My whole life, Barbie has been my physical expectation, so I grew up and discovered a place called Rockstar Tan Bar, which offers $10 spray tans after 10 p.m.
So what if the expectation was different? What if Barbie was originally given a paler complexion, and every advertisement and celebrity was expected to replicate that color?
In this week’s Purple Skirt, I explored the grass on “the other side of the fence” to see what it would be like if Western society told us to protect our skin instead of fry and dry it.
“My Purple Skirt is this pendant I wear every day,” said Anusha Sekar, first-year graduate student in computer science, holding the golden necklace around her neck. Ganesha, the Hindu god of prosperity, brilliance and power dangles from it. “It gives me strength and confidence and makes me feel like I can do anything and everything.”

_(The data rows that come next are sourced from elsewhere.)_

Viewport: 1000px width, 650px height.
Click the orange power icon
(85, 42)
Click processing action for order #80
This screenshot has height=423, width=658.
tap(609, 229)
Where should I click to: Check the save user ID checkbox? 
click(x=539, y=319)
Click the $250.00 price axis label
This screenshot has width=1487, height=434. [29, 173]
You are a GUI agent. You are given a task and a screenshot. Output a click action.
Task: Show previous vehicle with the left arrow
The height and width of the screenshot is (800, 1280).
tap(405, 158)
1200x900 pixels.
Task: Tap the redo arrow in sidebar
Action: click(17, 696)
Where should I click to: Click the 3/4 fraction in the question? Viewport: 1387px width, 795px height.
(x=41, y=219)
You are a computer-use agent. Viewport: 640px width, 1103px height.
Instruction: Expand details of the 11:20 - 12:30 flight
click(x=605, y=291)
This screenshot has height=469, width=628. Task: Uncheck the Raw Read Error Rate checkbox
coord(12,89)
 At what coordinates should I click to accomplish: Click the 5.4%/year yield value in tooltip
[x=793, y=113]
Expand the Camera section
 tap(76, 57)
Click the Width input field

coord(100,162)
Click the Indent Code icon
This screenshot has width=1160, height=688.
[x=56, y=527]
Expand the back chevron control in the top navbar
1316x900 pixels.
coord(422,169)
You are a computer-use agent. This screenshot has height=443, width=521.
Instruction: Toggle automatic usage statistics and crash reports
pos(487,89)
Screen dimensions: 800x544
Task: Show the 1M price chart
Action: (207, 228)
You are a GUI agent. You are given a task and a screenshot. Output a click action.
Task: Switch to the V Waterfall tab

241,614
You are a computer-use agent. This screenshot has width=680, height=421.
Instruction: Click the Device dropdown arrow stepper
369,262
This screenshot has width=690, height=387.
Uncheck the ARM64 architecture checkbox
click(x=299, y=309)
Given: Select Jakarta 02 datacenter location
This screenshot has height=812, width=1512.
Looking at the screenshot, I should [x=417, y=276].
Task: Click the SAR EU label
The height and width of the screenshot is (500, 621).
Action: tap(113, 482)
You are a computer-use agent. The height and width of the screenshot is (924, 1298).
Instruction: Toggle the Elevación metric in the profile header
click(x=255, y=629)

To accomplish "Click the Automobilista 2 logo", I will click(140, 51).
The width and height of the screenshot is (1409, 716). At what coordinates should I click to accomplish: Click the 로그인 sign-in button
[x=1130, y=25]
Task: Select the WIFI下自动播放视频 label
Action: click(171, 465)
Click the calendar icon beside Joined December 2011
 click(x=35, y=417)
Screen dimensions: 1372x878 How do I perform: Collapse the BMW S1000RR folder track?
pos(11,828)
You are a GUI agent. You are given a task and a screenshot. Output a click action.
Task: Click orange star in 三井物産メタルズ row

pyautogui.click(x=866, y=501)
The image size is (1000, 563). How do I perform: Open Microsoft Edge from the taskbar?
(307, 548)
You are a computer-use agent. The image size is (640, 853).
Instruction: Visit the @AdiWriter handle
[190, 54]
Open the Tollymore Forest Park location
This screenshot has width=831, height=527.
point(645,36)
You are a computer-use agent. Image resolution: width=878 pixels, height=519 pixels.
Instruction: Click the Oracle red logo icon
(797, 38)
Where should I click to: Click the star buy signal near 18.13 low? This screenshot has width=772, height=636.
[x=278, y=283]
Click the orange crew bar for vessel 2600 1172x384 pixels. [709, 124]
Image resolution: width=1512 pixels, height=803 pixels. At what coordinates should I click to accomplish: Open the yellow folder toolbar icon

Sekar grew up in Bangalore, India, where society’s expectation is the opposite of western society: Having a fair complexion is more desirable.
“About 10 years ago a product called ‘Fair and Lovely’ came out,” Sekar said.
The product is a cream that lightens your skin.
Their largest demographic is college-age women, though they have recently reached younger girls and men, she said.
Last summer I had the privilege of visiting the city of Bangalore, as well as a few other beautiful cities in southern India. I noticed that in many of the advertisements, and all over the media, were people with a very fair complexion, even though the obvious majority of the city were people with a darker complexion.
“There has been a lot of Western influence in the media over the past couple of years,"Sekar said in response to this observation, a response that sounded a bit familiar."That’s why these advertisements publicize their products, because it helps them become more like the west.”
How much different are the sunless tanner advertisements we read in Glamour magazine? Don’t be ashamed reader, I’m admitting to buying into them.
Not that I religiously get my skin painted, but places like my favorite tan bar make my week look a little bit better. The reality is, we all want to look like each other.
“During my school days, even I was lured in by'Fair and Lovely'because famous people use it,” said Sekar.
There you have it folks, the grass on the other side, exposed.
Finally I asked Sekar how Fair and Lovely has affected her now.
Her response was simple: “Now that I am older? I am totally confident in my own skin.”